I just wanted to block ALL traffic from a GREEN IP to the RED interface. I thought I knew how to build the rule and what I have blocks websites but all other traffic goes through. Please see image. This is rule #1 in my list. I’m trying to block a camera and the feed flows to the Internet as if there was no rule.
Frustrated, I used SSH and issued the iptables rule that simply got the job done.
iptables -A INPUT -i eth1 -s 192.168.1.32 -j DROP
I updated firwall.local with this for permanence (start / stop).
There must be some precedence-order thing I’m overlooking because this which can be easily done from BASH should be possible in IPFire’s GUI with no problems.
Please educate me, ridicule me, whatever…
I thank you all for any help you can provide.
Oh, by the way:
For context: I’m using Core Update 141 - wrestling with DNS issues
Thank you for the suggestion! I went back and assigned my camera a different IP (because iptables was blocking it) so I could test the new rule. I tried the “ANY” setting yesterday with no joy and decided to try it again because you were kind enough to suggest it.
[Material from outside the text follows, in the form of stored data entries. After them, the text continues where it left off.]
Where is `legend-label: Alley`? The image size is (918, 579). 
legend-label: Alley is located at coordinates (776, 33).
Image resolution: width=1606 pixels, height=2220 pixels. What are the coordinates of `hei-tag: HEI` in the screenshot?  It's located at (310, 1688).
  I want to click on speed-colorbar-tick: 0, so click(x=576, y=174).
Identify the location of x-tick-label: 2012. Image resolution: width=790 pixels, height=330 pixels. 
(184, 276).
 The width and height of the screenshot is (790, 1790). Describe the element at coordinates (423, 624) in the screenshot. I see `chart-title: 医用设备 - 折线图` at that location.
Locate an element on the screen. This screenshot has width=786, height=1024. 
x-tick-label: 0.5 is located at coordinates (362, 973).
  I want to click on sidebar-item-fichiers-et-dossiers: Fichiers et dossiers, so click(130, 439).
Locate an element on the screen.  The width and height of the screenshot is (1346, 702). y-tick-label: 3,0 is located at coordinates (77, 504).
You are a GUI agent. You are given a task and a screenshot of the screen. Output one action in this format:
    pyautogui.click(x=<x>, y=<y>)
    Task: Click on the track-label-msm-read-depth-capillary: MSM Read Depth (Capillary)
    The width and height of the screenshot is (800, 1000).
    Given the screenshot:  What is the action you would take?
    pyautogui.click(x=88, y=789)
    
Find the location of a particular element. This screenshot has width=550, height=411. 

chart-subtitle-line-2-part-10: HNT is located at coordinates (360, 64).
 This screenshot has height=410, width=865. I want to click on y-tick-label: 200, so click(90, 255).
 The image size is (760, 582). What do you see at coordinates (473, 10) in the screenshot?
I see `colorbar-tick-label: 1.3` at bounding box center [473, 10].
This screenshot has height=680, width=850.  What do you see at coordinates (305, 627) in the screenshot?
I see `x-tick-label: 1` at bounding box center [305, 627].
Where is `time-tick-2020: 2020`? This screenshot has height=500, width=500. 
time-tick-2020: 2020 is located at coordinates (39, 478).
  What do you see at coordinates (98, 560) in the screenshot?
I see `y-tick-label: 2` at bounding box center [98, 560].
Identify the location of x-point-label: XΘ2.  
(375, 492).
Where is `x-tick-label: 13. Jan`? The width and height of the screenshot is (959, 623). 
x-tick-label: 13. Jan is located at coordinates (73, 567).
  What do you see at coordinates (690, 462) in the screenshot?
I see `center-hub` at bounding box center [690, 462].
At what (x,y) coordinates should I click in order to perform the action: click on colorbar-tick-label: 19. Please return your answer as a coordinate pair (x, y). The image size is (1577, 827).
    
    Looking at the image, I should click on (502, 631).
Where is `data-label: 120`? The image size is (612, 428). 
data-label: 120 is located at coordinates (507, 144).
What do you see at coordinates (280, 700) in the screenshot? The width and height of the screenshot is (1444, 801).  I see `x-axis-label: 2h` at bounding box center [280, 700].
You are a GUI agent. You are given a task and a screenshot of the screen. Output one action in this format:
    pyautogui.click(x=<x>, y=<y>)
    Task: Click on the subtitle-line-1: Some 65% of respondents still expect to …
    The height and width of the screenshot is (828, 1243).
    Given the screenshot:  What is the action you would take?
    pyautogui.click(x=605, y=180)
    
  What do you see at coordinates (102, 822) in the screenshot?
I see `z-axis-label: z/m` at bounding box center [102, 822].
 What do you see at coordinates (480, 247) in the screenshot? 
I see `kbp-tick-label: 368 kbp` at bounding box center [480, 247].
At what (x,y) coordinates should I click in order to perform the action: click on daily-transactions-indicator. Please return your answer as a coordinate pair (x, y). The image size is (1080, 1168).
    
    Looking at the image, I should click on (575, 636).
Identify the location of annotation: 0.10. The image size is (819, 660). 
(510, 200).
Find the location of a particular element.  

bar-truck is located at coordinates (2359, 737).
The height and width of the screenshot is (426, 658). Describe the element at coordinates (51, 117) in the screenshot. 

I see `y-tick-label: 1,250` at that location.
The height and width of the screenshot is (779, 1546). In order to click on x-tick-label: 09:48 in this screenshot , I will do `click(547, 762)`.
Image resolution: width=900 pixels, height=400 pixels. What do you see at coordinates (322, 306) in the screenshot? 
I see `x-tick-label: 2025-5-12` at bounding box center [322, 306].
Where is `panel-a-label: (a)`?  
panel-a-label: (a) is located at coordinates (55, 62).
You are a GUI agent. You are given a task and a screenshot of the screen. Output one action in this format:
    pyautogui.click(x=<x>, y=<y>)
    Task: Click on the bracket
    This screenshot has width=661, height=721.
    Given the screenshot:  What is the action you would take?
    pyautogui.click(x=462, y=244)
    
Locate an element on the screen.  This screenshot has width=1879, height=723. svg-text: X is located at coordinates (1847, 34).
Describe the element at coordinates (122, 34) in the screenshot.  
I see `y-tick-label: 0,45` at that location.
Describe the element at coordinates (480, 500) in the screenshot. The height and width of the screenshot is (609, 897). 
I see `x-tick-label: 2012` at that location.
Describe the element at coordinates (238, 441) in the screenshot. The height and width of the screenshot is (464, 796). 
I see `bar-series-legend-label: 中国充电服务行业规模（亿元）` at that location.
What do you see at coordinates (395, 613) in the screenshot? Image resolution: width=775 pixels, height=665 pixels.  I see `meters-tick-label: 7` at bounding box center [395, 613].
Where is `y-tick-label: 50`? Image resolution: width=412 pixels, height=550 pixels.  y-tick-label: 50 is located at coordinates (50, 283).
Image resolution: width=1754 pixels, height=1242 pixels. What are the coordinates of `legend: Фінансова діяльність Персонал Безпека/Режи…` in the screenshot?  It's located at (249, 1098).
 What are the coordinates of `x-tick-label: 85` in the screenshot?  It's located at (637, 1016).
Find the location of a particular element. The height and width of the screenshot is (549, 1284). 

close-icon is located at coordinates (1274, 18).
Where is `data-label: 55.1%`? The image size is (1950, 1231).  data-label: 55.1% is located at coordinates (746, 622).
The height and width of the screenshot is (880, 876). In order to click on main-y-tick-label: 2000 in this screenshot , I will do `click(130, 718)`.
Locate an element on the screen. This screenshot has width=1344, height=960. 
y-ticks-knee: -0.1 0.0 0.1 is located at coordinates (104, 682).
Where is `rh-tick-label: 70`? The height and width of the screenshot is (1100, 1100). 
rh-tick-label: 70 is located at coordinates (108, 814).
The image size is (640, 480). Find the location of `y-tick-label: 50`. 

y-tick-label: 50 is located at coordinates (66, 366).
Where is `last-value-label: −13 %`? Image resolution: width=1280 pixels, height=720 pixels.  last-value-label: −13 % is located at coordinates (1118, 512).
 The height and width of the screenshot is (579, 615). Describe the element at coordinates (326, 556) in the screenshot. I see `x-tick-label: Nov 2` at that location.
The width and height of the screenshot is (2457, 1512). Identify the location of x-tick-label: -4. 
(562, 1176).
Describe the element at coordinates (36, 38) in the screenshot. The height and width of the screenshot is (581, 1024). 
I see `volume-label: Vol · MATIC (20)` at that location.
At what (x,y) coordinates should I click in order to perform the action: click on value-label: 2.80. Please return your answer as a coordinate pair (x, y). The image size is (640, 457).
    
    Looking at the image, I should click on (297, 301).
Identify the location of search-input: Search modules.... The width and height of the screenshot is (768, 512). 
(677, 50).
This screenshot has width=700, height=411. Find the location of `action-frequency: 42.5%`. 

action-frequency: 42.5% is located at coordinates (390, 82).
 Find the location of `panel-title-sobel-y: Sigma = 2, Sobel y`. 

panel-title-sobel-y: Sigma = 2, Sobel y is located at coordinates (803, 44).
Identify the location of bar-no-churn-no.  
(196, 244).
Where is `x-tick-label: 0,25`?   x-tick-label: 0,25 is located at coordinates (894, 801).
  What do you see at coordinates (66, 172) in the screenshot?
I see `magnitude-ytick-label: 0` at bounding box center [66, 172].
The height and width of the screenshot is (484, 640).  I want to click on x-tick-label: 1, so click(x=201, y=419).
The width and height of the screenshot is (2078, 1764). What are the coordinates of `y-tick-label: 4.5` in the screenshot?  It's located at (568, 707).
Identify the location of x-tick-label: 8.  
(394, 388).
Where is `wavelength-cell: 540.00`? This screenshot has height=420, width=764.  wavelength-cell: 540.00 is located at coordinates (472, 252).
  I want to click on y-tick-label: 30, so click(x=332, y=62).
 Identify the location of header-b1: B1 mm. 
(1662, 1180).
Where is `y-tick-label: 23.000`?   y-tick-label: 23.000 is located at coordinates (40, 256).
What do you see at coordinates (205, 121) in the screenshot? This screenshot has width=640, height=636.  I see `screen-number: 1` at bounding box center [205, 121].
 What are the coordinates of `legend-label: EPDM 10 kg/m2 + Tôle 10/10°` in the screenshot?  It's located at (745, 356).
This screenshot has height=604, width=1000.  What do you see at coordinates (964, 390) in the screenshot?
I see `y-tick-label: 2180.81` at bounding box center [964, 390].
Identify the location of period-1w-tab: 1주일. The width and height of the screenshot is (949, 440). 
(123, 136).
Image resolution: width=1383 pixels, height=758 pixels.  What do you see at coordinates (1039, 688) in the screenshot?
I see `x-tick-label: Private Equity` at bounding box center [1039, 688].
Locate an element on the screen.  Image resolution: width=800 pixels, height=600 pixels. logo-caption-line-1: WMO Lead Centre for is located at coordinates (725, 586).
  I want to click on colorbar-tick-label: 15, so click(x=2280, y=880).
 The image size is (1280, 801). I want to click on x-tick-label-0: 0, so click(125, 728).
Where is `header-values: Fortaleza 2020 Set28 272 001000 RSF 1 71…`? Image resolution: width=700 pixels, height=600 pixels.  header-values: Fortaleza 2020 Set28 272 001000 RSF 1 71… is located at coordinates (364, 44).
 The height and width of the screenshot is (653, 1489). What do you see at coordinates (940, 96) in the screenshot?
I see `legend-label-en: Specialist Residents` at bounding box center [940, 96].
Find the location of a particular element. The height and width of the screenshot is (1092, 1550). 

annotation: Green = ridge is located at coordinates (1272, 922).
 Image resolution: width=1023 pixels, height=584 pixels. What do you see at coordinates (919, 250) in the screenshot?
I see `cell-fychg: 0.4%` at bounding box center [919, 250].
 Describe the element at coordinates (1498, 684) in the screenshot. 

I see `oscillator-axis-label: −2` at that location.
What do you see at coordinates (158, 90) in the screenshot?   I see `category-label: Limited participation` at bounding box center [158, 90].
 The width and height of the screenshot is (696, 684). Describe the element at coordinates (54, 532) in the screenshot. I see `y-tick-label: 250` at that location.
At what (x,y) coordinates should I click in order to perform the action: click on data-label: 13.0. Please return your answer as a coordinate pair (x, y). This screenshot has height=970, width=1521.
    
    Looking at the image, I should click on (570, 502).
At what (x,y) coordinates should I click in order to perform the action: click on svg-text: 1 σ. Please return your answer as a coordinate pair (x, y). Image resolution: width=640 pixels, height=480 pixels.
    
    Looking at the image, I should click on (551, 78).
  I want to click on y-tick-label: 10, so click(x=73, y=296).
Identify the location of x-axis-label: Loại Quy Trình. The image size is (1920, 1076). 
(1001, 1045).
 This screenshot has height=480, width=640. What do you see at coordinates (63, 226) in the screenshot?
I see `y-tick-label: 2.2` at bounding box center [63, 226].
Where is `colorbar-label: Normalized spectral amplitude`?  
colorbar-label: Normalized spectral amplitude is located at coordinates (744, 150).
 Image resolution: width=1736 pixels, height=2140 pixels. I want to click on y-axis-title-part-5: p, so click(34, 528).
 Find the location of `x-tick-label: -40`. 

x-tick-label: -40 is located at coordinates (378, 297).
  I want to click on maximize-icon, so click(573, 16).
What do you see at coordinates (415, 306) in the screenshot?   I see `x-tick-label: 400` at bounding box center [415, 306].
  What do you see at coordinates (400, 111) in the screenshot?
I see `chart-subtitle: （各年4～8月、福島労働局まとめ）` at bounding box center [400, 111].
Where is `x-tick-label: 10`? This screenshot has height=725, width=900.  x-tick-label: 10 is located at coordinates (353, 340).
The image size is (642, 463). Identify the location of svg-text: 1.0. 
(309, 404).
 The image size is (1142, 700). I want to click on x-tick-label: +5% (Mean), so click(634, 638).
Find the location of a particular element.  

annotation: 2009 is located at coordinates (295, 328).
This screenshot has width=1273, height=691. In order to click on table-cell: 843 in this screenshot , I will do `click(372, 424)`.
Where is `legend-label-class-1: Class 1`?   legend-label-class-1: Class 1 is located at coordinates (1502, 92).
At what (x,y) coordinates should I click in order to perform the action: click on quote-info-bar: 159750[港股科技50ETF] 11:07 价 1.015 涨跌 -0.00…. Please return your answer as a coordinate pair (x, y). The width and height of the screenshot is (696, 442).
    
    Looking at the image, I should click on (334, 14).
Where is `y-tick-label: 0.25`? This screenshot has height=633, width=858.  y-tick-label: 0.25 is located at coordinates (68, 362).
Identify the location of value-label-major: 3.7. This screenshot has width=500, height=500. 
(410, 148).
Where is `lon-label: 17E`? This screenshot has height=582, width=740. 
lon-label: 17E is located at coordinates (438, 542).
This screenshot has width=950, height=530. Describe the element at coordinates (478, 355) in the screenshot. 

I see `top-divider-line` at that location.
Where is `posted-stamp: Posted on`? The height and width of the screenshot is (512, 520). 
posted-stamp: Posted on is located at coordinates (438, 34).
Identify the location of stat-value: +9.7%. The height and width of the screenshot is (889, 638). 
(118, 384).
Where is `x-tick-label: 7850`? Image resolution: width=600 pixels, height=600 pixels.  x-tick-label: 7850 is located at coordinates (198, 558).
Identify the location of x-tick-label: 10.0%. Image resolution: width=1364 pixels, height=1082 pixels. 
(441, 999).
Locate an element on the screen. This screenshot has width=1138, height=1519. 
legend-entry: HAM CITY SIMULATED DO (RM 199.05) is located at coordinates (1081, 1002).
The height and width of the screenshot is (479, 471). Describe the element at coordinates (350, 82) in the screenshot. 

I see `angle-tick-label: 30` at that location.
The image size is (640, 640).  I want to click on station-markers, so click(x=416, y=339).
Here’s what I realized. In short, it worked, and this is why it didn’t yesterday… When these cameras are on they make a persistent connection to the manufacturer’s web service. When I put the rule in place I simply stopped and started the app thinking that was a good test when, in fact, the camera was still connected. As you know a new rule does not affect ongoing connections so I wrongly thought the rule was not working.